Une noisette, un
livre
Montagnes
humaines
Jean-Christophe
Rufin avec Fabrice Lardreau
Le
titre est à lui seul l’oreille qui a écouté Jean-Christophe Rufin répondre aux
questions de Fabrice Lardreau : des roches assimilées à tout ce qu’il y a
de plus vivant et une humanité s’érigeant dans les hautes sphères de la
bienveillance sur les parois de la liberté, de l’amitié, de la solidarité. Sans
oublier celle de l’authenticité, la vraie, pas celle utilisée à des fins
publicitaires, celle à l’image de ceux qui côtoient la montagne, l’affrontent,
tentent de l’adopter ; franchise du geste, véracité de la conviction,
sincérité des paroles.
Curieusement
les relations entre l’écrivain et la montagne n’ont pas débuté sous les
meilleures auspices : enfant, il s’est retrouvé momentanément éloigné de sa
famille, au cœur de la montagne suisse où Zeus avait lancé son foudre contre
les parois des Alpes. Depuis la crainte de l’orage est restée – ça me parle
énormément puisque pour votre serviteur c’est le contraire qui s’est produit. Mais le défi d’apprivoiser la bête rocheuse
s’est ancré au plus profond de Jean-Christophe Rufin dans un souci du respect
des éléments et dans la satisfaction de se hisser sur les hauteurs de la
liberté.
L’académicien
raconte sa conception de l’alpinisme – ni militaire, ni hippie mais avec cette
soif de faire corps avec la montagne, de sortir de sa zone de confort tout en
étant conscient de ses dangers – et plus globalement sa vision sur la nature,
l’écologie ; ô combien on ne peut séparer les éléments sur terre et
surtout les opposer. Si l’homme est responsable des maux de la terre, c’est
également ce même homme qui pourra apporter des solutions.
Si
la montagne est évidemment le socle de ce livre, d’autres lieux sont évoqués,
notamment le Berry et ses cieux qui
imitent les sommets, et, diverses
réflexions escaladent les paragraphes en fixant bien consciencieusement les pitons sur les
falaises de la nuance ; Rufin abomine les idéologies extrêmes, les combats
soi-disant pour le bien qui mènent paradoxalement à la violence. Celui qui met
toujours en fiction des personnages solaires aime la réalité de la lumière,
préfère avancer que reculer, construire que détruire, allumer toute source de
vie plutôt que d’enfermer les âmes dans des couloirs crépusculaires.
_____
■ À FAIRE ■
A) Répondez à ces questions sur la critique de Montagnes humaines :
(i) Qui a posé les questions auxquelles répond Jean-Christophe Rufin ?
(ii) Où l'écrivain s'est-il retrouvé, enfant, éloigné de sa famille ?
(iii) Quel autre lieu que la montagne est évoqué, avec ses cieux ?
B) Recopiez le passage de la critique de Montagnes humaines qui va de « L’académicien » jusqu'à « apporter des solutions. » inclus.
C) Sur quelles parois, selon le premier paragraphe de la critique de Montagnes humaines, s'érige l'humanité ?
Les lignes ne sont pas nécessaires pour répondre.
_____
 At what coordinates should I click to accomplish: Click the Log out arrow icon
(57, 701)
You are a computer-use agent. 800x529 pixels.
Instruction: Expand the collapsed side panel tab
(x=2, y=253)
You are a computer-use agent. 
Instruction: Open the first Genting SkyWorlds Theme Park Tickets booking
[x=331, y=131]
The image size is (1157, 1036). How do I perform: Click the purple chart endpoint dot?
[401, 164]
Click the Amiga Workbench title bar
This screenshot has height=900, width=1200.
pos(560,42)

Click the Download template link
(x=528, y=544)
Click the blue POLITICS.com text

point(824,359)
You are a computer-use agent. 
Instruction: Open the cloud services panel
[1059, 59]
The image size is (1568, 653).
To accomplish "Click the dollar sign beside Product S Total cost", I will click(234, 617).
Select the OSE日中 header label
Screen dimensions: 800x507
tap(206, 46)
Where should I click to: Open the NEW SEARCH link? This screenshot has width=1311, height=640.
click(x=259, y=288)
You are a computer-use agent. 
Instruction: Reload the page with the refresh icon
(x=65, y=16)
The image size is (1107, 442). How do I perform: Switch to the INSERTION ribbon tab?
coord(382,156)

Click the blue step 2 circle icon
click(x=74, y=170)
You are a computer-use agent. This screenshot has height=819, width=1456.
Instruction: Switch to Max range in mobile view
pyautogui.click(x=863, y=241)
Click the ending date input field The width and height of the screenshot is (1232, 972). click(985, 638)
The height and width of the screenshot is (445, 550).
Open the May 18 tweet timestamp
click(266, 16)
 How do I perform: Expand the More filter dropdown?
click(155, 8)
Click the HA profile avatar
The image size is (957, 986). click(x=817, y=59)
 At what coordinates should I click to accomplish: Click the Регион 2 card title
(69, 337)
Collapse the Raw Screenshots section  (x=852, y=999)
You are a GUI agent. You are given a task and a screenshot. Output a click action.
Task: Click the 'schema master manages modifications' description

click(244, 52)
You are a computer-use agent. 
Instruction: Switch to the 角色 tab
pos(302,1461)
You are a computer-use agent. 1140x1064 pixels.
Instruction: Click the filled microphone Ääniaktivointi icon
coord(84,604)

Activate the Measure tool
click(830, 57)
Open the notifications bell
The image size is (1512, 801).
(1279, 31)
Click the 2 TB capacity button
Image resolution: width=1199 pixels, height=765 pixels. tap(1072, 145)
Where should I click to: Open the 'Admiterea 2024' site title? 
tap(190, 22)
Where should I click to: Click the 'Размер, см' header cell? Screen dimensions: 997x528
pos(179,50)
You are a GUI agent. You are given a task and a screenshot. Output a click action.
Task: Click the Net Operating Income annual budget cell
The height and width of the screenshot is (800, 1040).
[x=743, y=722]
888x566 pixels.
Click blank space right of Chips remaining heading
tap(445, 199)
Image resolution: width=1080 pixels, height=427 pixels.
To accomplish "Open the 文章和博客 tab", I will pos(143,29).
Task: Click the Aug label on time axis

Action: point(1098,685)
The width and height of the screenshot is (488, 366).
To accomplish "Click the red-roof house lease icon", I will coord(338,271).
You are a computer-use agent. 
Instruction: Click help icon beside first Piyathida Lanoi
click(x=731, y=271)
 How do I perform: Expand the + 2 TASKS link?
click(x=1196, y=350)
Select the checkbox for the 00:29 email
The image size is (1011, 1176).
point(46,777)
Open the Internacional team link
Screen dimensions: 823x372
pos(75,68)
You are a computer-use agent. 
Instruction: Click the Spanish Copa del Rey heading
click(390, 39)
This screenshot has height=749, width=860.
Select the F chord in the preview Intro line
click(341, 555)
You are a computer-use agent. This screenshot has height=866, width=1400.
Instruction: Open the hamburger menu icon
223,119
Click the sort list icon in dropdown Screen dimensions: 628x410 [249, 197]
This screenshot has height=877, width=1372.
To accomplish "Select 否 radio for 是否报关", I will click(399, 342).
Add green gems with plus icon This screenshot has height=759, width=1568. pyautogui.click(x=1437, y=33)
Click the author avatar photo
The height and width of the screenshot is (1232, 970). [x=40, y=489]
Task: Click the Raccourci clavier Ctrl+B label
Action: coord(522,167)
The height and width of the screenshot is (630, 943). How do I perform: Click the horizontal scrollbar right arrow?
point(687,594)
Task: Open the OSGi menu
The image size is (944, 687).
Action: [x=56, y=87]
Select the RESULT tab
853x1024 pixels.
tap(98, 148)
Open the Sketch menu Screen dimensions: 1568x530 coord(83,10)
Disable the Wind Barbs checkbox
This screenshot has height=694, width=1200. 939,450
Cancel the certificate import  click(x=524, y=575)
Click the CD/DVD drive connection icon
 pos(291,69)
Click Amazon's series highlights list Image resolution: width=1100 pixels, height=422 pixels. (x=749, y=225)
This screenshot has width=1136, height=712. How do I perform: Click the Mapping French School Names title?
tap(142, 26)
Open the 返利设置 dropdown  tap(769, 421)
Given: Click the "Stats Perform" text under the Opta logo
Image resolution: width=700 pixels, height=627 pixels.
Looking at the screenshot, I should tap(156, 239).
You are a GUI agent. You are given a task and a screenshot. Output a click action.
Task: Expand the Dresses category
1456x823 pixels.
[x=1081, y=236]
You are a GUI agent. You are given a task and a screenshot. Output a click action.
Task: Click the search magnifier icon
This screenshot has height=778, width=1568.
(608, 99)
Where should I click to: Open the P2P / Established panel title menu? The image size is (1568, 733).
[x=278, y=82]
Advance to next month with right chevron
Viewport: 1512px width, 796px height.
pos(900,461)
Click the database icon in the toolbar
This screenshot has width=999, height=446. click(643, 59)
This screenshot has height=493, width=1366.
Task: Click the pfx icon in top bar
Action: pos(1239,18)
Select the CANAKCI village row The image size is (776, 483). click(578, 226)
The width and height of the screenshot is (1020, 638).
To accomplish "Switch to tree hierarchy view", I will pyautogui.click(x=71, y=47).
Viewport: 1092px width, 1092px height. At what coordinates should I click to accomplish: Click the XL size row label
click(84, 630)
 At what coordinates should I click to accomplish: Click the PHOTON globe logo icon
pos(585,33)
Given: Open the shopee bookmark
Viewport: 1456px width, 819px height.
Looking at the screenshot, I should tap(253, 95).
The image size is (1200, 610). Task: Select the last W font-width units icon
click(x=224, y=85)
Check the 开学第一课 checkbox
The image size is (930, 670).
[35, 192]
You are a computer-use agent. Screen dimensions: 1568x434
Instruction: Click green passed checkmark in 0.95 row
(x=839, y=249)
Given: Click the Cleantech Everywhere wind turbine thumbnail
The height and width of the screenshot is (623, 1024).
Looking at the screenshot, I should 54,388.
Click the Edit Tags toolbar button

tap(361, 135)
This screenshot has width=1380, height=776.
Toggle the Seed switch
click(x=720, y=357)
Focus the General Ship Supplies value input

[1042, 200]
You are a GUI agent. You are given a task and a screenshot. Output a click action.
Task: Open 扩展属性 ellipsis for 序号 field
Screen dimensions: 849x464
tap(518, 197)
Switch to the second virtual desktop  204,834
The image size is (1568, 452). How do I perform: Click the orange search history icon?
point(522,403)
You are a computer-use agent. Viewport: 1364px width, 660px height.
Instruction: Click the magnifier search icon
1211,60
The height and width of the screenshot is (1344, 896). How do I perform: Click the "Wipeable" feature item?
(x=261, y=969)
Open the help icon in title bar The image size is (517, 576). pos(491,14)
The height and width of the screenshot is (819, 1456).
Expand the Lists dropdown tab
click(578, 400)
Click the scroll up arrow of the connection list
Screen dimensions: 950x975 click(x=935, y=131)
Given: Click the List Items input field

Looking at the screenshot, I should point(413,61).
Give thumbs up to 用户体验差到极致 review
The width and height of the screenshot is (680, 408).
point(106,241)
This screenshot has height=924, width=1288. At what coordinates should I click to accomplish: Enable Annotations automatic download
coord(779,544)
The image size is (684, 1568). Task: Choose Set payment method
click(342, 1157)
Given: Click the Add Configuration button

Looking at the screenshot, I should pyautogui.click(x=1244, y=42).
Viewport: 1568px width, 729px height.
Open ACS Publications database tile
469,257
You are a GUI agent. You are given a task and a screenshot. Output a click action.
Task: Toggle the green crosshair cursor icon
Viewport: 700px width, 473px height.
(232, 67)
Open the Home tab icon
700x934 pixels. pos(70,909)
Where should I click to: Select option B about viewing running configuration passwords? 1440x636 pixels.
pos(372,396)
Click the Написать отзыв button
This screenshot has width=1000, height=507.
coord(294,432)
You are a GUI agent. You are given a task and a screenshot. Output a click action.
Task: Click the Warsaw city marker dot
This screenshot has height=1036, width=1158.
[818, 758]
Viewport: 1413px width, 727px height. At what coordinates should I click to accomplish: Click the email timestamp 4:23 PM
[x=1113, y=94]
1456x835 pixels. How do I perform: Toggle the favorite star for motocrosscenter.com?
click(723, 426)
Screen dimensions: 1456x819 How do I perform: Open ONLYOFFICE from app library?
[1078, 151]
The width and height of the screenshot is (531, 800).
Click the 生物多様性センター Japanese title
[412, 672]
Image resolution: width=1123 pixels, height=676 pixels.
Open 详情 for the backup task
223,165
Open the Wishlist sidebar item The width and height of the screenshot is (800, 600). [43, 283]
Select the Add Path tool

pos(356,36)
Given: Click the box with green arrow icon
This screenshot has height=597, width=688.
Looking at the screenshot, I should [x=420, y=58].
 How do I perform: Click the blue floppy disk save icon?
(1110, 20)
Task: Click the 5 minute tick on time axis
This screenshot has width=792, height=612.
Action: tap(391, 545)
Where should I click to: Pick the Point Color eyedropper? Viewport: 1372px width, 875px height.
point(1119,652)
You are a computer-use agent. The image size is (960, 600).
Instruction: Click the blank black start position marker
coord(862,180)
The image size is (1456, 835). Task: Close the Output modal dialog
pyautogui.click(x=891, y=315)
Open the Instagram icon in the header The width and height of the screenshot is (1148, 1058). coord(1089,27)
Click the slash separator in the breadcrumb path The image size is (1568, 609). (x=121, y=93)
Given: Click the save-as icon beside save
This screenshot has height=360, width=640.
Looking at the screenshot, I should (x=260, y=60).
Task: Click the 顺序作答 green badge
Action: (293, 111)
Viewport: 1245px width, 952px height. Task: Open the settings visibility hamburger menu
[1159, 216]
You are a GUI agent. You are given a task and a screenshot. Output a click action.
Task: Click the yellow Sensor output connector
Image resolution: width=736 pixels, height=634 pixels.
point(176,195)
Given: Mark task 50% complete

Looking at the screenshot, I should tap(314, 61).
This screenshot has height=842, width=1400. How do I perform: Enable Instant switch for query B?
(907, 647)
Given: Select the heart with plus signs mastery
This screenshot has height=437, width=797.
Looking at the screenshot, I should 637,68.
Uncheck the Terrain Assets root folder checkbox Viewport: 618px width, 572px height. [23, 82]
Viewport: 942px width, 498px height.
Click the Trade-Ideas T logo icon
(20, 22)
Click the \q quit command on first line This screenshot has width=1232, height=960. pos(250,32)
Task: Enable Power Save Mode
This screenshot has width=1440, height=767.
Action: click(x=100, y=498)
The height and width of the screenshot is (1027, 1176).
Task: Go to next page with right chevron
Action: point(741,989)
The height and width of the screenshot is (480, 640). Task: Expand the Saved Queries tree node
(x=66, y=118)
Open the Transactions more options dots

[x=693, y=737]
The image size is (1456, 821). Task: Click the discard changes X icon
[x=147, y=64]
_____
■ CORRIGÉ ■
A)
(i) Fabrice Lardreau
(ii) Au cœur de la montagne suisse
(iii) Le Berry

B)
L’académicien
raconte sa conception de l’alpinisme – ni militaire, ni hippie mais avec cette
soif de faire corps avec la montagne, de sortir de sa zone de confort tout en
étant conscient de ses dangers – et plus globalement sa vision sur la nature,
l’écologie ; ô combien on ne peut séparer les éléments sur terre et
surtout les opposer. Si l’homme est responsable des maux de la terre, c’est
également ce même homme qui pourra apporter des solutions.

C) La liberté, l'amitié, la solidarité et l'authenticité.